Everything in one file. main.rs at 1,500 lines: MVT decoder, protobuf parser, renderer, tile fetching, all of it.

The MVT decoder is hand-rolled. No prost, no generated code. Protobuf is simple enough at the wire level: varints, length-delimited fields. The tile format uses a local coordinate grid (4096x4096 per tile) with delta-encoded geometry commands.

First render: every feature drawn as points. Polygons, lines, everything, just dots on screen. But dots in the right places.

Making it a real map

Extracted modules one by one. mvt.rs for tile decoding, renderer.rs for GPU work, tile_loader.rs for fetching, tile_coords.rs for slippy map math.

Added earcutr for polygon triangulation: it converts arbitrary polygons with holes into triangles the GPU can draw. First tessellation attempt produced spikes everywhere. The MVT spec requires rings to be closed but some tiles had implicit closure. Two-pass decode: first pass collects keys/values/feature ranges, second pass builds features with proper ring closing.

Background tile loading with worker threads and mpsc channels. Scroll zoom, mouse pan. Viewport buffer zone to pre-load surrounding tiles so panning feels instant.

Tessellation cache keyed by (TileCoord, layer_index, feature_index): earcut is expensive, no need to redo it when the camera moves.

Moving projection to the GPU

The big architectural decision. Originally the CPU converted every vertex from lon/lat to screen pixels. Camera move = rebuild all vertices = slow.

Flipped it: vertices store world lon/lat, the GPU shader does Web Mercator projection. Camera moves only update a 64-byte uniform buffer. Vertex data stays untouched.

center_mercator, scale, rotation, viewport_scale, aspect, viewport_size

This means mark_camera_dirty() for pan/zoom (cheap uniform upload), mark_geometry_dirty() only when tiles arrive or leave. Night and day difference for interactivity.

Style-driven rendering

A map renderer without style support is just a polygon viewer. Built an expression engine and style evaluator.

The expression engine handles the Mapbox style spec: get, has, match, case, interpolate, step, let/var, coalesce, arithmetic, string ops, comparisons. let/var was critical: Woosmap styles use variable bindings for i18n name resolution.

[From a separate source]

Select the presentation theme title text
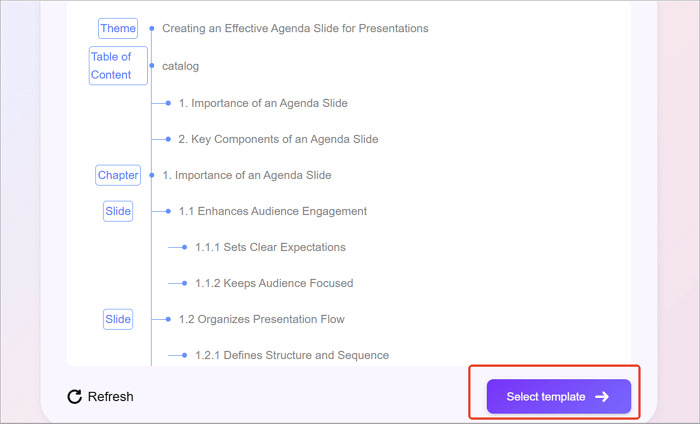The image size is (700, 424). (295, 29)
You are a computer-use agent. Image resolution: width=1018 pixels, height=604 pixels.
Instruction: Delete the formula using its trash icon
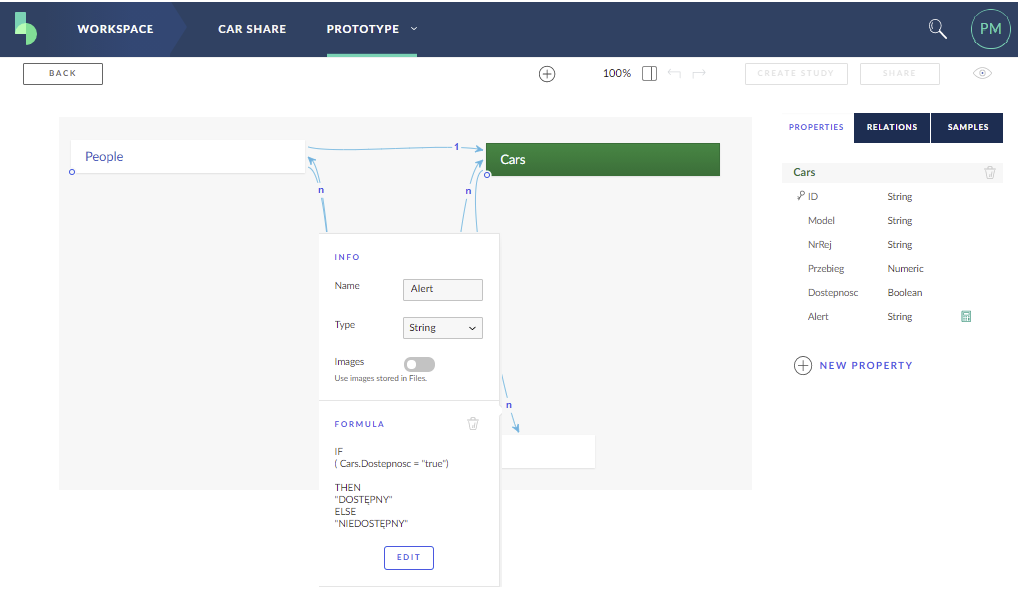point(473,424)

Filter compilation: both legacy ["==", "key", val] and modern ["==", ["get","key"], val] syntax.

The key insight for z-ordering: iterate style layers, not MVT layers. The style defines the draw order. For each style layer, find matching features across all tiles.

Background color comes straight from the style: just set the wgpu clear color.

Paris at different zoom levels, same style, same renderer, z4 to z16:



z4, country level	z8, region level

z12, city level	z16, street level

Lines

Lines in a GPU renderer are not trivial. A “line” on screen is actually a quad (two triangles) for each segment, with normals perpendicular to the direction. Line joins at vertices need special treatment.

Implemented miter, bevel, and round joins. Miter joins can spike to infinity at sharp angles, so clamp with a miter limit and fall back to bevel. Round joins emit a fan of triangles.

Line normals computed in Mercator space, not screen space, because of the GPU projection design. The shader transforms them correctly.

Icons and sprites

Sprite atlas: load {url}.json (metadata) + {url}.png (texture). Each icon is a region in the atlas with UV coordinates.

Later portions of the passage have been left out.